▶ [The task]: According to the text on The Real World below, which topic causes the conversation between Kameelah and Syrus to go south?

▶ [Provided text]:
For the show’s first decade or so — before it became just another reality TV flesh parade — The Real World was most notable for how it brought The Big Issues — race, gender, sexuality, religion, addiction — to homes across the world. While it did so by casting people with widely different perspectives and little-to-no filters, and then instigating situations that would make for good TV, that doesn’t make any of the hot buttons pushed any less real, the conversations around dinner tables and water coolers any less crucial to socialization of a generation (or two).

The Real World: Boston wasted little time before touching on some of these issues. While black housemates Kameelah and Syrus were given short-shrift in the first few episodes, their interactions quickly led to a house-wide discussion of race. While they initially hit it off, their conversation goes south when the topic of interracial dating arises. Syrus doesn’t discriminate: he dates “the whole rainbow” (including Asian “ninjas” — a line that will prove to be one of the least offensive things he says in these episodes). When he says he would marry a white woman, Kameelah goes cold.

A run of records
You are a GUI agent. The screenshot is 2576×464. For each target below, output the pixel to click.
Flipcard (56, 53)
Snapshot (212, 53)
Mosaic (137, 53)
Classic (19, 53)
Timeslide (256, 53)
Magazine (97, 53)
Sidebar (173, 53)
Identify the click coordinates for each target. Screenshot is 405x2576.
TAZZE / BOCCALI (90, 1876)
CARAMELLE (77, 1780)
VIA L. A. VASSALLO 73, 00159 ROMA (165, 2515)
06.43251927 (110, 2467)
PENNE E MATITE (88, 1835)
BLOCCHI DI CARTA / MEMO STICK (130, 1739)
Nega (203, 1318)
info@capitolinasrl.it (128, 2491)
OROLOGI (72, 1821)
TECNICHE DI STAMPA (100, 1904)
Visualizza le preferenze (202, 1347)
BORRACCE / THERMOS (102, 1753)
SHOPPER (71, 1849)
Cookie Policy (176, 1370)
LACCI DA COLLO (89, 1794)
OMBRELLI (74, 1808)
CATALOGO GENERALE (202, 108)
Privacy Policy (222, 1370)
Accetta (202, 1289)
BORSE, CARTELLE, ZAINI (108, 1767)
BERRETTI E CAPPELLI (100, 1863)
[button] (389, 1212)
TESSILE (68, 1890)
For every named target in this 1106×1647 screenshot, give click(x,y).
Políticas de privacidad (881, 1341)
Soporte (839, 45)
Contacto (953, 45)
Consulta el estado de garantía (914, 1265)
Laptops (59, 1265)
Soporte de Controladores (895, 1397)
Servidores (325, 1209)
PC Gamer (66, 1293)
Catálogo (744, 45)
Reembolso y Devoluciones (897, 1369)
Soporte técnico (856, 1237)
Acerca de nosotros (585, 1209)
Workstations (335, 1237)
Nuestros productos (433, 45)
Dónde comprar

▶ [Answer to the problem]: Interracial dating.